Class EMLDAOptimizer

Object
org.apache.spark.mllib.clustering.EMLDAOptimizer
All Implemented Interfaces:
LDAOptimizer

public final class EMLDAOptimizer extends Object implements LDAOptimizer
Optimizer for EM algorithm which stores data + parameter graph, plus algorithm parameters.

Currently, the underlying implementation uses Expectation-Maximization (EM), implemented according to the Asuncion et al. (2009) paper referenced below.

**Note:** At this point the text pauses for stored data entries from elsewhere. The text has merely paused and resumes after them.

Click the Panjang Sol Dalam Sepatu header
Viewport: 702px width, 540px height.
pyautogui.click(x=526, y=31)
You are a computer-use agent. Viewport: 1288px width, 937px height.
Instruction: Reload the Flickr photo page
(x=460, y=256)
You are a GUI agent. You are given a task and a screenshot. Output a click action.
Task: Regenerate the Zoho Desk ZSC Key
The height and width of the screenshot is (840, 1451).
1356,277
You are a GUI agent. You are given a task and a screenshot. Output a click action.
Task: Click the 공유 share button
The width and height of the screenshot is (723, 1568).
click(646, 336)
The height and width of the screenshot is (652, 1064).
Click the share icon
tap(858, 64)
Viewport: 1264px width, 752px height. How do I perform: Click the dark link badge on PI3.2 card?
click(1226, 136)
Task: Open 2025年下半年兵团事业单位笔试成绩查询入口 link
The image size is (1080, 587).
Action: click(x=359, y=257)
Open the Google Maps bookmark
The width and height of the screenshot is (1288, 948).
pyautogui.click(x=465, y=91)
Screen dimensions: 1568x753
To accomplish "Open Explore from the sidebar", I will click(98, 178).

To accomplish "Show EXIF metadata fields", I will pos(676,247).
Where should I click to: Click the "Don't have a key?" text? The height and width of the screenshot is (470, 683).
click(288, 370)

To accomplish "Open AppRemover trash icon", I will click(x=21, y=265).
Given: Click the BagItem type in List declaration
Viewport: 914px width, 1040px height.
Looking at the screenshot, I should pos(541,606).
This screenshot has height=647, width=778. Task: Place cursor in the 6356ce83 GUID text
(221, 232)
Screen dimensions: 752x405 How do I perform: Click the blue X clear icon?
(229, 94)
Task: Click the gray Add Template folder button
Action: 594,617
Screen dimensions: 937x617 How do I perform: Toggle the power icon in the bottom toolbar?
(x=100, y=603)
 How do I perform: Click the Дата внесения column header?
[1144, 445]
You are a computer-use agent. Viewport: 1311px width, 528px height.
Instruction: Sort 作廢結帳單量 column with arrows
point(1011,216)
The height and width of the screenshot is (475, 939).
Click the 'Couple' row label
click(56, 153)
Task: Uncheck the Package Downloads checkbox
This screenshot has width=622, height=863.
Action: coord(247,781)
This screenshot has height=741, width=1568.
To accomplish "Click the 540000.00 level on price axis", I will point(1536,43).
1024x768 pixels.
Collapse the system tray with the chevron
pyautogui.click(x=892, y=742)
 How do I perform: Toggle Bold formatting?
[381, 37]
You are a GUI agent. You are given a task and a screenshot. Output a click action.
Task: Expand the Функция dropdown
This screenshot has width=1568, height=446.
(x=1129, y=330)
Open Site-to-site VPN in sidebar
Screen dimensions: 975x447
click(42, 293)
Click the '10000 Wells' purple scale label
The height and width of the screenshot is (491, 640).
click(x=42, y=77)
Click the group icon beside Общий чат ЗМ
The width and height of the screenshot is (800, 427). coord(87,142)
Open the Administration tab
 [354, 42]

References: - Original LDA paper (journal version): Blei, Ng, and Jordan. "Latent Dirichlet Allocation." JMLR, 2003. - This class implements their "smoothed" LDA model. - Paper which clearly explains several algorithms, including EM: Asuncion, Welling, Smyth, and Teh. "On Smoothing and Inference for Topic Models." UAI, 2009.

  • Constructor Details

    • EMLDAOptimizer

      public EMLDAOptimizer()
  • Method Details

    • getKeepLastCheckpoint

      public boolean getKeepLastCheckpoint()
      If using checkpointing, this indicates whether to keep the last checkpoint (vs clean up).
      Returns:
      (undocumented)
    • setKeepLastCheckpoint

      public EMLDAOptimizer setKeepLastCheckpoint(boolean keepLastCheckpoint)
      If using checkpointing, this indicates whether to keep the last checkpoint (vs clean up). Deleting the checkpoint can cause failures if a data partition is lost, so set this bit with care.

      Default: true

      Parameters:
      keepLastCheckpoint - (undocumented)
      Returns:
      (undocumented)
      Note:
      Checkpoints will be cleaned up via reference counting, regardless.